Ypres and Fumes incline us to subjects less impersonal, and gradually we at last come to talk of Germany. One of the sentiments predominant, it seems, in her bruised heart is that of amazement, the most painful as well as the most complete amazement, at so many crimes.

"There has been some change in them," she says, in hesitating words. "They used not to be like this. The Crown Prince, whom I knew very well in my childhood, was gentle, and nothing in him led one to expect—— Think of it as I may, day and night, I cannot understand—— No, in the old days they were not like this, of that I am sure."

But I know very well that they were ever thus (as indeed all of us know); they were always the same from the beginning under their inscrutable hypocrisy. But how could I venture to contradict this Queen, born among them, like a beautiful, rare flower among stinging nettles and brambles? To be sure, the unleashing of their latent barbarism which we are now witnessing is the work of that King of Prussia who is the faithful successor of him whom formerly the great Empress Maria Theresa stigmatised; it is he indeed, who, to use the bitter yet very just American expression, has given them swelled heads.
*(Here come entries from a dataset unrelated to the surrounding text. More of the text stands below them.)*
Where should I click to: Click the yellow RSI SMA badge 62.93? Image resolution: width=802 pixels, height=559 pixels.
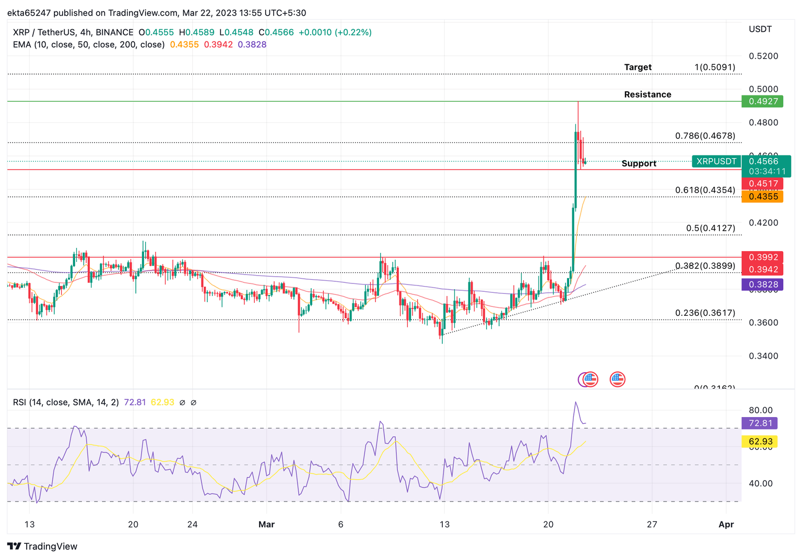pos(760,441)
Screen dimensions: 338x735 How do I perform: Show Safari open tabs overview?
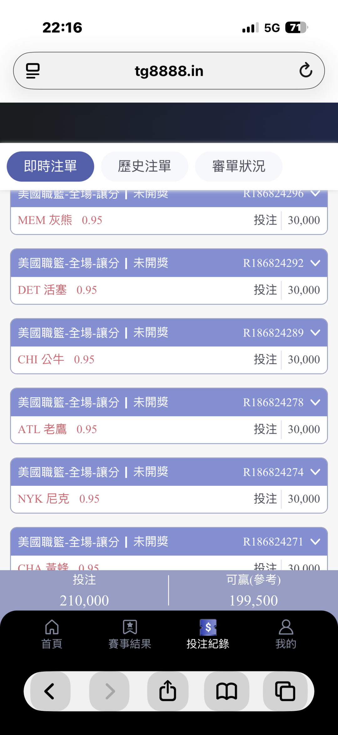[285, 691]
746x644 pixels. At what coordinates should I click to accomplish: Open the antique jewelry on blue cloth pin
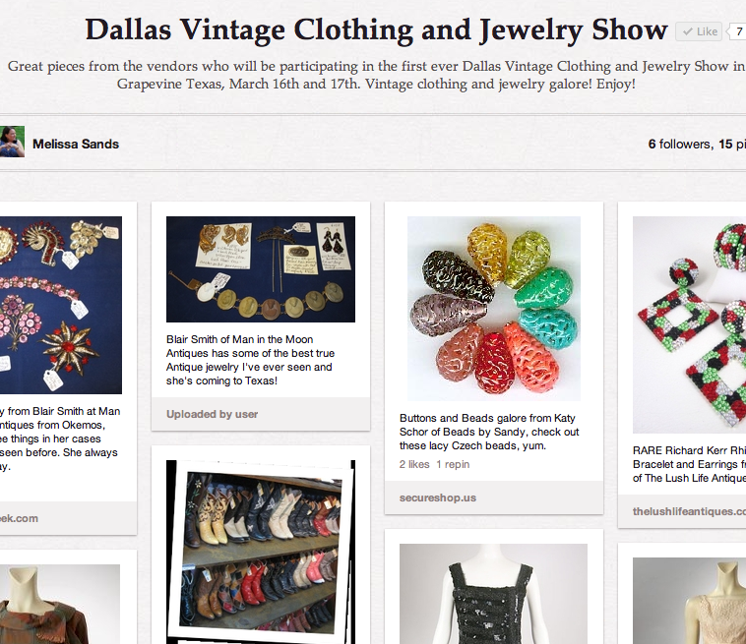[x=260, y=269]
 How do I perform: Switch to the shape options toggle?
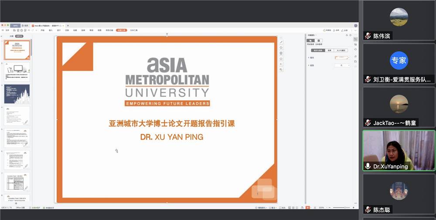(310, 41)
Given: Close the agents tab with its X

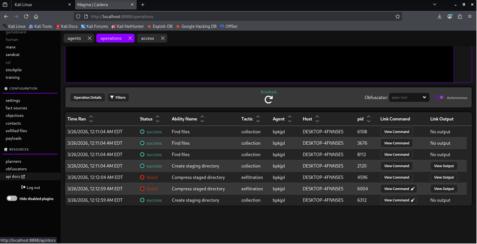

But their character was ever the same in all ages, and in order to form a judgment of their souls, steeped in lies, murders, and rapine, it is sufficient to read their writers, their thinkers, whose cynicism leaves us aghast.

After a moment's pause in which nothing is heard but the noise of the wind outside, remembering that the young martyred Queen was a Bavarian princess, I venture to recall the fact that the Bavarians in the Germany Army were troubled at the persecutions endured by the Queen of the Belgians, who had sprung from their own race, and indignant when the Monster who leads this Witches' Sabbath even tried to single out her children as a mark for his shrapnel lire.

But the Queen, raising her little hand from where it rested on the silken texture of her gown, outlines a gesture which signifies something inexorably final, and in a grave, low voice she utters this phrase which falls upon the silence with the solemnity of a sentence whence there is no appeal:

"It is at an end. Between them and me has fallen a curtain of iron which will never again be lifted."

At the same time, at the remembrance of her childhood, doubtless, and of those whom she loved over there, the two clear blue eyes which were looking at me grow very misty, and I turn my head away so that I may not seem to have noticed.